The film understands that the fantasy of a Harry Styles type is a potent one. Styles has earned the affection of millions not just because he’s attractive and has a nice singing voice and ambitious glam-rock style. There is an idea perpetuated by his fandom that he’s accepting and, most of all, kind. (He even recorded a song, released after the “Idea of You” novel, called “Treat People With Kindness.”) That kindness is filtered through the new film.
As the movie opens, Solène, divorced and on the verge of turning 40, steps in when her ex (Reid Scott) has last-minute plans that prevent him from taking their teenage daughter, Izzy (Ella Rubin), to Coachella. Izzy (a middle schooler in the novel, but aged up here) is no longer enamored with August Moon and is now into female singer-songwriter types, but her rich, inattentive dad has paid for a meet-and-greet with the band.
Solène then meets cute with Hayes when she accidentally wanders into his trailer, thinking it’s a public restroom. He’s charmed and starts to pursue her by visiting her gallery in the reliably hip Silver Lake neighborhood in Los Angeles, where he looks upon her with wonder as she explains the art to him.
Hayes, as played by Galitzine, is something of a perfect man.
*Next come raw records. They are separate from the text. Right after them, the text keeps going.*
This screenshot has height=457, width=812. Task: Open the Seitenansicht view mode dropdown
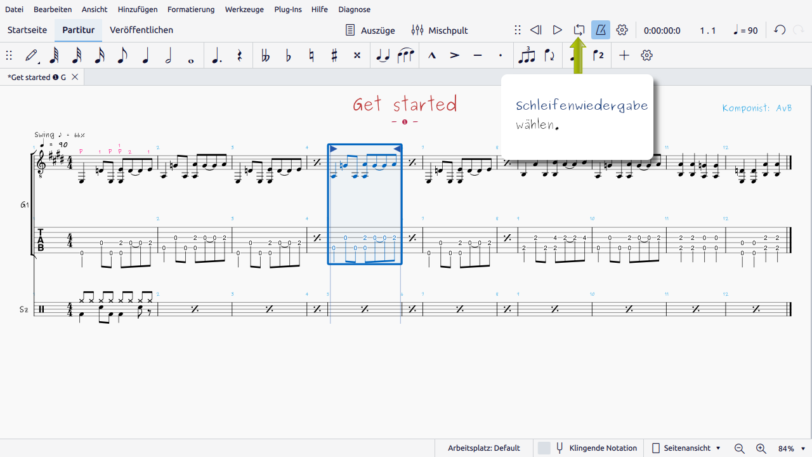(x=686, y=448)
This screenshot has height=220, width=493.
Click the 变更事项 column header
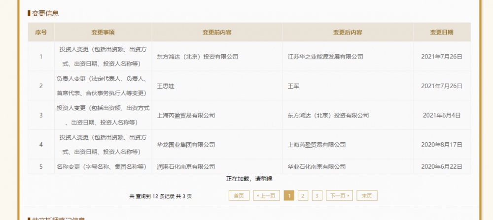click(103, 32)
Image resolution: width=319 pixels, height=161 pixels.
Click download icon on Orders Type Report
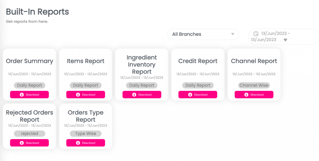78,143
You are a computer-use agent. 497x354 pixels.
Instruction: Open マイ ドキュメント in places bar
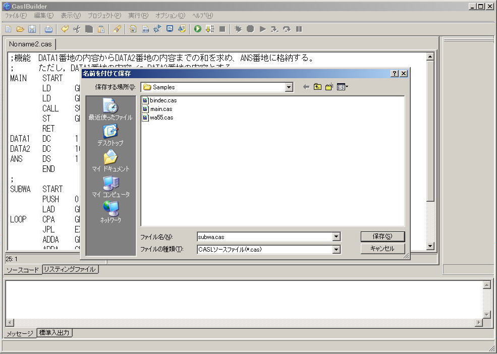[x=110, y=161]
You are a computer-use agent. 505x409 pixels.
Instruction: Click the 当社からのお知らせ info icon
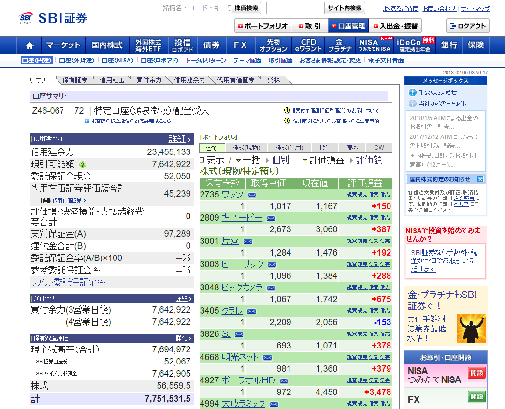[412, 104]
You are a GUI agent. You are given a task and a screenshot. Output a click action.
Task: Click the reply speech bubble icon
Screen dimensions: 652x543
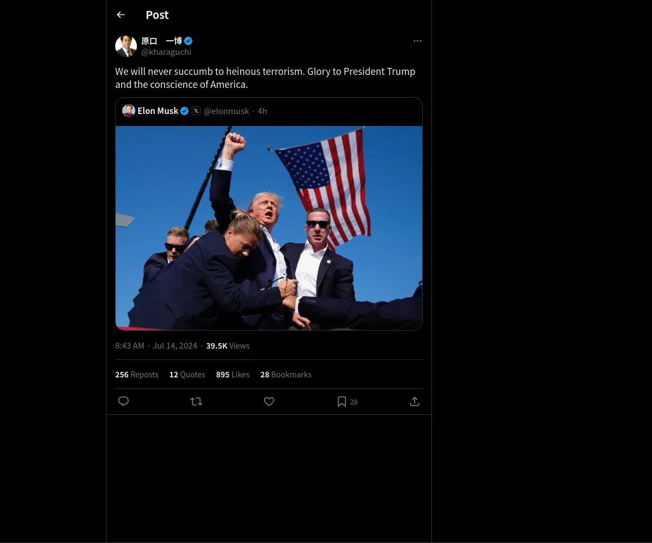coord(123,401)
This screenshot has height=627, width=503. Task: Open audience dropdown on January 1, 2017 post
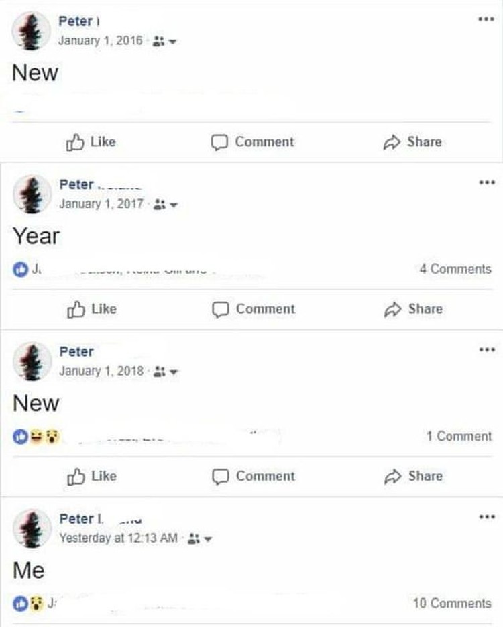click(166, 205)
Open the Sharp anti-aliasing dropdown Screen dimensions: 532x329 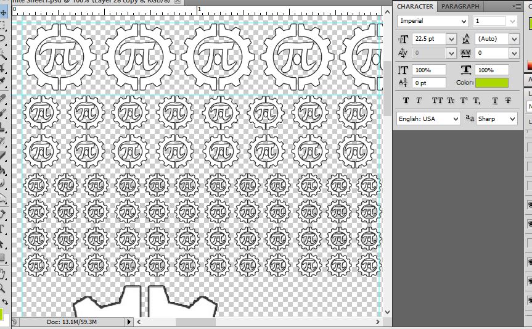point(512,119)
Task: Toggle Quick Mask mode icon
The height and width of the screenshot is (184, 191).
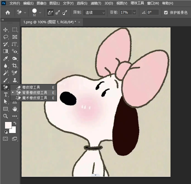Action: (x=5, y=139)
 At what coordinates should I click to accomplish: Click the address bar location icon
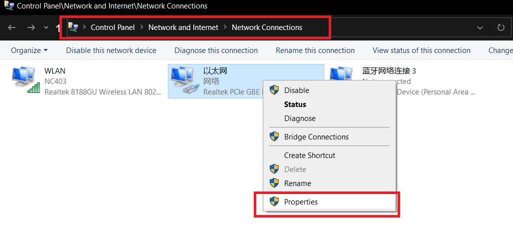[73, 28]

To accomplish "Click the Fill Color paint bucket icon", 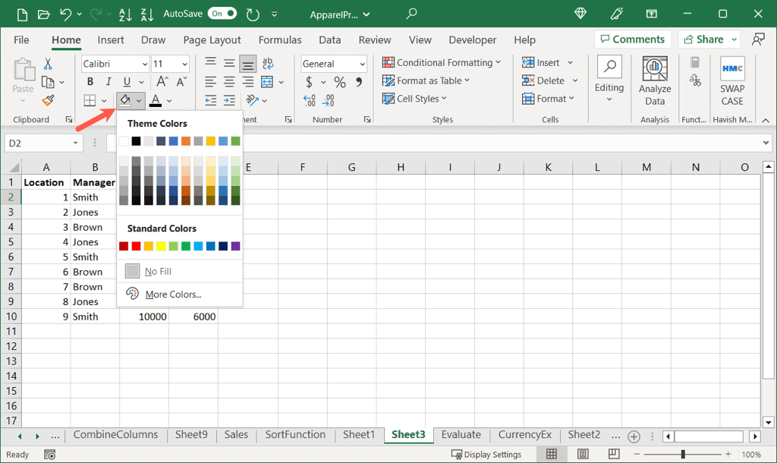I will pos(125,100).
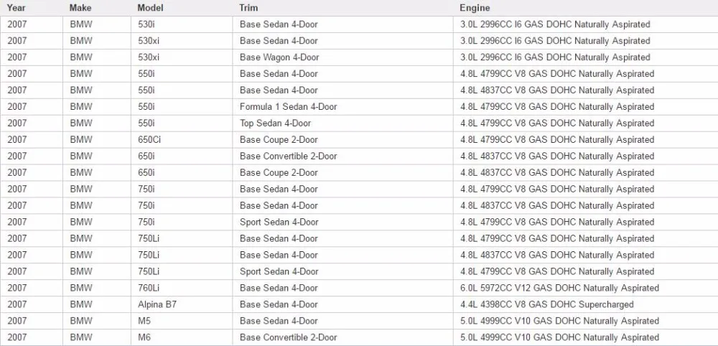Click the Year column header
The width and height of the screenshot is (718, 346).
coord(32,8)
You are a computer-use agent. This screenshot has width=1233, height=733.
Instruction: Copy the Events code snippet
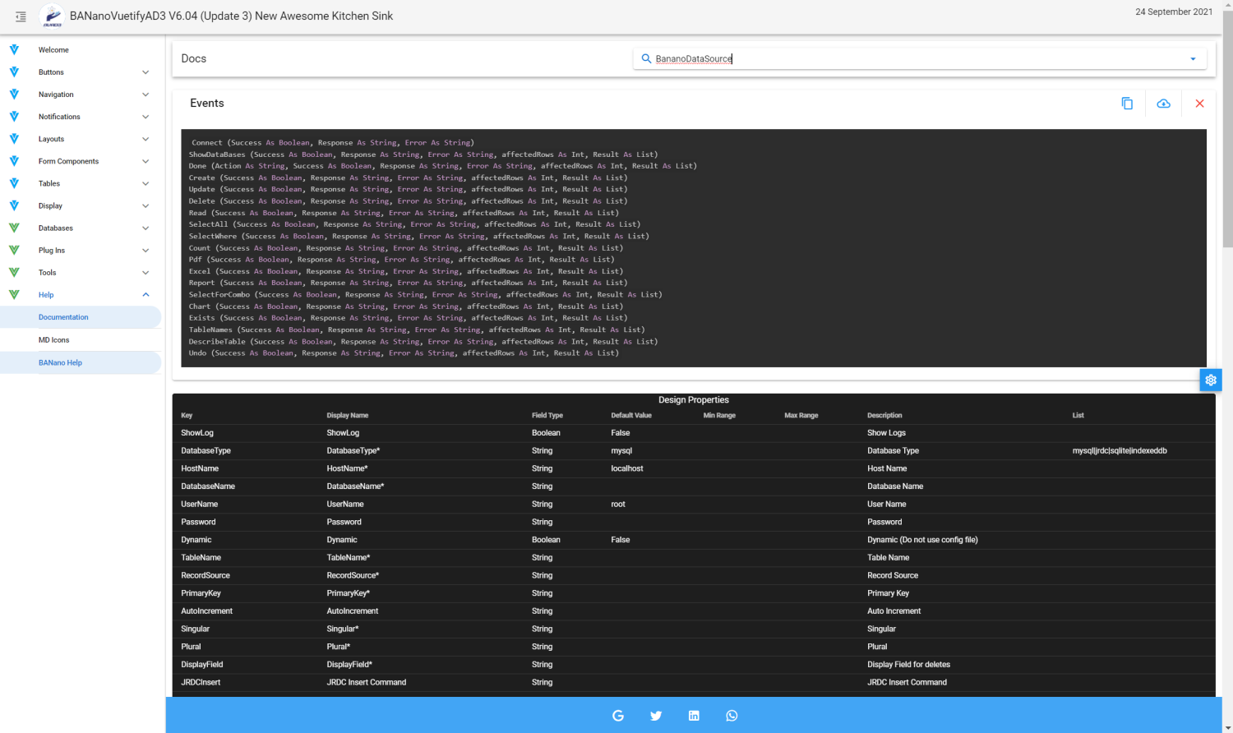[1127, 104]
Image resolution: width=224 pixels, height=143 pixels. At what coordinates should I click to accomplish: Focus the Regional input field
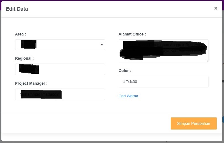pos(60,69)
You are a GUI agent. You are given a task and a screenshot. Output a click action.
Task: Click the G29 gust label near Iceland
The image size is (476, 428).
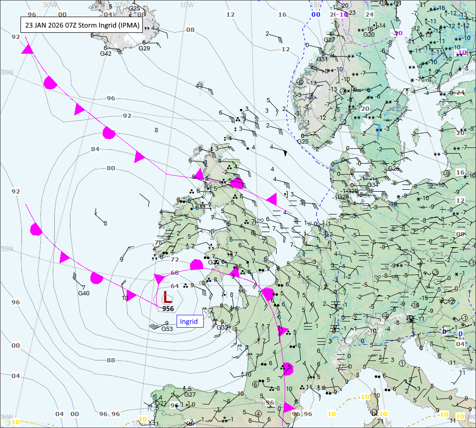coord(144,49)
He’s handsome. (Duh.) He’s talented. The August Moon of the film has its own songs, which means that those crushing on Hayes don’t have to imagine him singing One Direction tunes, and in any case Hayes wants to pursue a deeper kind of musicianship. He’s persistent without being aggressive, charming without being saccharine. Yes, he’s younger than Solène — aged up from 20 to 24 in the film — but he doesn’t fetishize her age. He’s just entranced by her smarts and beauty.
Galitzine seems to understand that a movie like this works only if the audience can see how in love he is with Solène, and to accomplish that he cedes the floor to Hathaway. While the Solène of the book namedrops designer clothes, Hathaway makes her earthy, someone in a period of re-evaluation after having a child too young with an ultimately disappointing husband. Her caution in embarking on a tryst with Hayes is met with a dose of self-deprecation that doesn’t feel forced. You see her bloom in Galitzine’s gaze and also her pain when she realizes that a relationship in the public eye is going to take a toll on her daughter.
By the end it doesn’t really matter whether Hayes is based on Harry Styles because the cute boy isn’t really the point anyway. It’s how that cute boy makes the heroine feel. And if she’s in love, then so are we.